LIST OF TASKS
**a.** According to the travel diary, how many miles had been covered by Day 175?
**b.** Resume the travel diary after its last sentence.

SOURCE TEXT
>>

DAY 175 - DISPELLING WITH NATIONAL STEREOTYPES
14 October 2011
1737 miles/ 3,775,601 steps
Over dinner on my final night at Villa Wolkonsky, I was asked about the relative reception I had received in the different countries I had travelled through – were the Greeks more hospitable than the Albanians, the Kosovans more hospitable than the Croatians, the Milanese more receptive than the Romans and so on. I suppose this is a very obvious question given that we so frequently deal in national stereotypes. I was reminded of this on hearing the history of the splendid residence in which I had the privilege of staying during my time in Rome.

<<

LISTED RECORDS
>>

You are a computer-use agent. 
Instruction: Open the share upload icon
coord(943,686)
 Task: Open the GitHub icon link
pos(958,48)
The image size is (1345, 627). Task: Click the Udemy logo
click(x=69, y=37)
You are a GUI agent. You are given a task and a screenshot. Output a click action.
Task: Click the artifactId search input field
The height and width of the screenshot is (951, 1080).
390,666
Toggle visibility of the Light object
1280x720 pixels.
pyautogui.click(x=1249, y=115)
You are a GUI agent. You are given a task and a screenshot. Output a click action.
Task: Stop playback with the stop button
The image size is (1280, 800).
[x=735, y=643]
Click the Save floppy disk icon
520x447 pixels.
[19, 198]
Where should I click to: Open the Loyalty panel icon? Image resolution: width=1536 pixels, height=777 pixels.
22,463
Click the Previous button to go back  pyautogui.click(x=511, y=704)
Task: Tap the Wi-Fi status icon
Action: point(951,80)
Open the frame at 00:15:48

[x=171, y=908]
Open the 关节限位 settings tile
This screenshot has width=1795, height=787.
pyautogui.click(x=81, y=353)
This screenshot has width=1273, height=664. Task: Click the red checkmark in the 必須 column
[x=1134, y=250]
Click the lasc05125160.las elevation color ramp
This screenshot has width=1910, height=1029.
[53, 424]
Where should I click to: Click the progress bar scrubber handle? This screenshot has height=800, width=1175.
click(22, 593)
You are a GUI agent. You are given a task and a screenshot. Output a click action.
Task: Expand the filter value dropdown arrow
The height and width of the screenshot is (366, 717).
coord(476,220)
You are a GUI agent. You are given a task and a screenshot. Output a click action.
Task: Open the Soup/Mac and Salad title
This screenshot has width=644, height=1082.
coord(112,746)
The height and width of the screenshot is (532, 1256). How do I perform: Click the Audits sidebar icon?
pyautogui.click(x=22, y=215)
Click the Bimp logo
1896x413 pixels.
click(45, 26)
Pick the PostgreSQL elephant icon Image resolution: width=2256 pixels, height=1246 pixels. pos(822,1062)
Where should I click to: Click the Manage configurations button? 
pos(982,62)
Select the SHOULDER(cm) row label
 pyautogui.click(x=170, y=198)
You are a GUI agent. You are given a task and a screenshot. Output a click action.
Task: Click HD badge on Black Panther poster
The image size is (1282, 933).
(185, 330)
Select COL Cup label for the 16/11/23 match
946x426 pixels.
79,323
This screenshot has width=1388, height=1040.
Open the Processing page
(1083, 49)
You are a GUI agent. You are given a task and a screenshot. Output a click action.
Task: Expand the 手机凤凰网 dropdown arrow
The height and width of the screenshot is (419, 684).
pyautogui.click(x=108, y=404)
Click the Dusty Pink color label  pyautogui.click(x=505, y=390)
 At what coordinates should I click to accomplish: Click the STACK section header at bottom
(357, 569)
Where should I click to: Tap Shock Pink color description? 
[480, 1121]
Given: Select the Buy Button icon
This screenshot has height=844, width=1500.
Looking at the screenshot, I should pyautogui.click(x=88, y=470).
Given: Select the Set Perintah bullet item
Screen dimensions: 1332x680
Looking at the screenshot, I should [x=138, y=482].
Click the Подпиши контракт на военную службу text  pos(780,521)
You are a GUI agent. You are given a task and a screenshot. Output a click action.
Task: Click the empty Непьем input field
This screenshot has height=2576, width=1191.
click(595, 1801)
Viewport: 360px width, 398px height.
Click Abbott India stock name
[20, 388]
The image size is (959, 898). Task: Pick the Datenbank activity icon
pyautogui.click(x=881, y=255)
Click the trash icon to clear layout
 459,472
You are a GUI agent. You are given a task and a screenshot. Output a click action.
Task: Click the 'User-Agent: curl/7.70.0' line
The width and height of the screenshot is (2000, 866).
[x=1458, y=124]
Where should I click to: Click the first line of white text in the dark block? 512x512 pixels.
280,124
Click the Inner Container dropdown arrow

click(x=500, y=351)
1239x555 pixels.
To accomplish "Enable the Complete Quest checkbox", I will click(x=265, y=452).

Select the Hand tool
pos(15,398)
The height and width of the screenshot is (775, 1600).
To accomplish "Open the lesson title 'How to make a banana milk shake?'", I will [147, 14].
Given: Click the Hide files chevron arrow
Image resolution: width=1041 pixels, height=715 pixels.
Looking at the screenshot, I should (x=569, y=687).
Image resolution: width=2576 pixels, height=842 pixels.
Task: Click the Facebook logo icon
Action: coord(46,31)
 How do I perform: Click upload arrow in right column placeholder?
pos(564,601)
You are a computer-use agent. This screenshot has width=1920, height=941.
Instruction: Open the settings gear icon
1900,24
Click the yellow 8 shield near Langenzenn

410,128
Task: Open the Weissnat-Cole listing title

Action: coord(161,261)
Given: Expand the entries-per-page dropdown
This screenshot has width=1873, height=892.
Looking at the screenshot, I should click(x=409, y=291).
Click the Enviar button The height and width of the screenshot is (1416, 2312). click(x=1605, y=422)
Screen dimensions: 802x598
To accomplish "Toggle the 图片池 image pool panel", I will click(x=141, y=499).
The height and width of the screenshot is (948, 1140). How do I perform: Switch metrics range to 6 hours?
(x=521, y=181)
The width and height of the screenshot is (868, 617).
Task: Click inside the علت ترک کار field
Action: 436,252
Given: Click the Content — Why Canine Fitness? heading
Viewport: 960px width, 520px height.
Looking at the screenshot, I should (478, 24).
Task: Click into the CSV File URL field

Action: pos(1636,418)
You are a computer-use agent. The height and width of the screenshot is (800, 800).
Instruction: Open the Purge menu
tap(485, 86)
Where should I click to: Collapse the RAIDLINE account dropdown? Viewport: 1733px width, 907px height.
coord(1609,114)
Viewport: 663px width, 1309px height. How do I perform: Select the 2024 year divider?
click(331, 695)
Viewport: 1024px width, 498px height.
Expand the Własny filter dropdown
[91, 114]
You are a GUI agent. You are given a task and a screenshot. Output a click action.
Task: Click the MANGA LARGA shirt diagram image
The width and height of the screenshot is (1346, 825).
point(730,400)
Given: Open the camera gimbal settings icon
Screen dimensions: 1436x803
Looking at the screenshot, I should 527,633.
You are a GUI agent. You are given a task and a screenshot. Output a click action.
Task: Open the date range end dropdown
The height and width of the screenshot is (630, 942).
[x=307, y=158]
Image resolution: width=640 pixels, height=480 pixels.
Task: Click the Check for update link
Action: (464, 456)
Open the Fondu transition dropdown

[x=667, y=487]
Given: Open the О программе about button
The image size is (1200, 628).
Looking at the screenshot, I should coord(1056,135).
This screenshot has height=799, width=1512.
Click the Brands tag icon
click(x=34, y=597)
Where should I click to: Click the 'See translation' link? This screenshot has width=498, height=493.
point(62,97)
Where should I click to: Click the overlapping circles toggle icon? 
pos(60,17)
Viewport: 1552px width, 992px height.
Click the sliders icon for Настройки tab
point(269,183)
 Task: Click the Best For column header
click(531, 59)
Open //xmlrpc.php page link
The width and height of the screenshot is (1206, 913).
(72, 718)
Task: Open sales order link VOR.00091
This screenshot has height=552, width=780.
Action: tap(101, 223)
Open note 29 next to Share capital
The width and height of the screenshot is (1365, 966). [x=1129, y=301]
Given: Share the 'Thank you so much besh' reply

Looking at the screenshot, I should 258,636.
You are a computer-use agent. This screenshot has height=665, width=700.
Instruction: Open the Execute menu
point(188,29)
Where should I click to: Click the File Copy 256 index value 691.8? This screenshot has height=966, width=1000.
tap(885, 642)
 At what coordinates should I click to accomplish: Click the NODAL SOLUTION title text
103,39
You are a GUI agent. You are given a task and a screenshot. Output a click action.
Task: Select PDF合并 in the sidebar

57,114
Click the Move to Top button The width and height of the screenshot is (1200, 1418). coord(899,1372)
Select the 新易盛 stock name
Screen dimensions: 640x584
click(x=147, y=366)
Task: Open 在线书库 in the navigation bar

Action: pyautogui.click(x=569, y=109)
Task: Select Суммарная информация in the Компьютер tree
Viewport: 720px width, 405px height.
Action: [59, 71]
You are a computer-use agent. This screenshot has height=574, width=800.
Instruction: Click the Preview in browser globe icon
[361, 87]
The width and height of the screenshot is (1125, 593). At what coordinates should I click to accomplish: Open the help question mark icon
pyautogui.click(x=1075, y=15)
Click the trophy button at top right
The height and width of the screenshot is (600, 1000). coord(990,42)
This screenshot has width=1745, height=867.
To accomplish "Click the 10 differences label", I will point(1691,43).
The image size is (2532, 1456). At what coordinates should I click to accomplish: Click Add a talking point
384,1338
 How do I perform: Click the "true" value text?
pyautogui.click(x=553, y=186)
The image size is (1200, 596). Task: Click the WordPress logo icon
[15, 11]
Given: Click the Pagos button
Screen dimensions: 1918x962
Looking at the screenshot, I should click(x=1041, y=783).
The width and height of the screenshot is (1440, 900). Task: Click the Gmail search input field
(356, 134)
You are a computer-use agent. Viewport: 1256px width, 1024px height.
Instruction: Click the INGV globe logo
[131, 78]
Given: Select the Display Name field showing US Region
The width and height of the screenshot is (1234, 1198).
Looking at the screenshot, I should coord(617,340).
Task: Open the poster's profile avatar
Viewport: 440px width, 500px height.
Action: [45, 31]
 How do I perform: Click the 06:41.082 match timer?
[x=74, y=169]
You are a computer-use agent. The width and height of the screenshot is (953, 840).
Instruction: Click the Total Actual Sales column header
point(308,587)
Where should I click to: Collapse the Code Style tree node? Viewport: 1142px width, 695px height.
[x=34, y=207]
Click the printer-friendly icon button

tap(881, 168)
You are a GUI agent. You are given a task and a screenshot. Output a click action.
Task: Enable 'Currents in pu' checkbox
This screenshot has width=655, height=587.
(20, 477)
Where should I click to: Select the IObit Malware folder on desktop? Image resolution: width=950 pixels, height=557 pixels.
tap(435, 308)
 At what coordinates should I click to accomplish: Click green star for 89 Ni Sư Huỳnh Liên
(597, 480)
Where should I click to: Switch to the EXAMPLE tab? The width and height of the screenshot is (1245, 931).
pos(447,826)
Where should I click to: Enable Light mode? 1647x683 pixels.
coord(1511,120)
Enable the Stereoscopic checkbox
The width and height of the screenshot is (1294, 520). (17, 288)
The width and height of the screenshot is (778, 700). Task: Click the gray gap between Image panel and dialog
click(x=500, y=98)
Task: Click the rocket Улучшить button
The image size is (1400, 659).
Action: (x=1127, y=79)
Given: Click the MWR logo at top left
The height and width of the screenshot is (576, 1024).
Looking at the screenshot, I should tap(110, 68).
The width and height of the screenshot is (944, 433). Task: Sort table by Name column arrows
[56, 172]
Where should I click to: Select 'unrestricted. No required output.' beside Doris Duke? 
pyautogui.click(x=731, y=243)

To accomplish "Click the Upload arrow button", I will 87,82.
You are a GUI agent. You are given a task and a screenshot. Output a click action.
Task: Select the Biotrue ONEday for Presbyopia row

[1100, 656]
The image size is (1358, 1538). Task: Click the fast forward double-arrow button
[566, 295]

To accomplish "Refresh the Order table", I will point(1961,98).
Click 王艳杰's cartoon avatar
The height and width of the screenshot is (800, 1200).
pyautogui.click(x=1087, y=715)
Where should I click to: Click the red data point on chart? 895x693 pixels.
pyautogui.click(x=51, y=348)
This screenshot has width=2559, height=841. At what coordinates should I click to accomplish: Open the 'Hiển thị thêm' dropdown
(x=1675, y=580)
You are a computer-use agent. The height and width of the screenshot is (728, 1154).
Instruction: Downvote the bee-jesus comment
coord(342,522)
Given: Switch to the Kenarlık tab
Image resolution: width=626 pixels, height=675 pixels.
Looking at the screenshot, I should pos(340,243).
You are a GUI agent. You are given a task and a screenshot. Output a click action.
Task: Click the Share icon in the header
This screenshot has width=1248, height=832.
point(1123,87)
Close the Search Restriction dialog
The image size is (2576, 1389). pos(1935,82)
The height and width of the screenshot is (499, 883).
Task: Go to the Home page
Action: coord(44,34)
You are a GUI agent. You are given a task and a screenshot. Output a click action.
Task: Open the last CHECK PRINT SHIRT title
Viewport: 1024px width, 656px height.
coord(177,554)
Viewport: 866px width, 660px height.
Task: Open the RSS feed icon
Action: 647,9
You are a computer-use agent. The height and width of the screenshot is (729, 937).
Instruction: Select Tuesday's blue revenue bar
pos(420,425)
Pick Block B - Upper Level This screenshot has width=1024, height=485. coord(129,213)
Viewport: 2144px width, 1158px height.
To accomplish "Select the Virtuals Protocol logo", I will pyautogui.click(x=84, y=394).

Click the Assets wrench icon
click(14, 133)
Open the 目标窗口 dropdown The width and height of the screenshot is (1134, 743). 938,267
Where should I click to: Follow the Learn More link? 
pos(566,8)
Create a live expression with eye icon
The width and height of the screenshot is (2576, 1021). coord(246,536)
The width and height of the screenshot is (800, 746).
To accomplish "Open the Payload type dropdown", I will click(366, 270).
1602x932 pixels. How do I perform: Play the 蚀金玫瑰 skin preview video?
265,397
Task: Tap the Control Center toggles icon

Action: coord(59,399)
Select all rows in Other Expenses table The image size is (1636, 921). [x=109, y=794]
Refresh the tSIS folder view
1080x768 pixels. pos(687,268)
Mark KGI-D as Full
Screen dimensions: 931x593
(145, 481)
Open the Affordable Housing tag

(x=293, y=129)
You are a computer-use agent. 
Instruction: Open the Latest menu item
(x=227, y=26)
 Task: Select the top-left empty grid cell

<<

TASK ANSWERS
**a.** 1737 miles

**b.**
The Villa was built for a Russian princess, Wolkonsky, and upon her death it was passed to the German Embassy and was the Ambassador’s Residence in the 1920s. During the German occupation of Rome, the villa became a headquarters for the Gestapo, who conducted brutal acts against Italian partisans in the basement cells. At the end of WWII the Villa was confiscated from the Germans as part of the War Reparations and offered for use to the Italian Red Cross. On 31 October 1946 the British Embassy at Porto Pia in Rome was blown up by the militant Zionist group, The Irgun, just a few months after the group’s deadly attack against the King David Hotel. Ninety one civilians were killed in this attack, which was part of a sustained campaign to secure the State of Israel. In an act of solidarity by the Italians against the terrorist attack, Britain was offered Villa Wolkonsky, which it later purchased and reverted to an Ambassador’s Residence whilst a new Embassy was constructed at Porta Pia. Following the 2003 al-Qaeda bombings of the British Consulate and other targets in Istabul in which 30 people were killed and 700 injured, a security review was undertaken where the British Embassy to the Holy See (Vatican) in Rome was deemed insecure, and was consequently co-located on the site of the new Embassy at Porta Pia. Less than a year ago, security at Embassies in Rome underwent another major review following the explosion of two parcel bombs, which injured staff at the Swiss and Chilean Embassies. This time responsibility for the attacks was claimed by a group of Italian anarchists.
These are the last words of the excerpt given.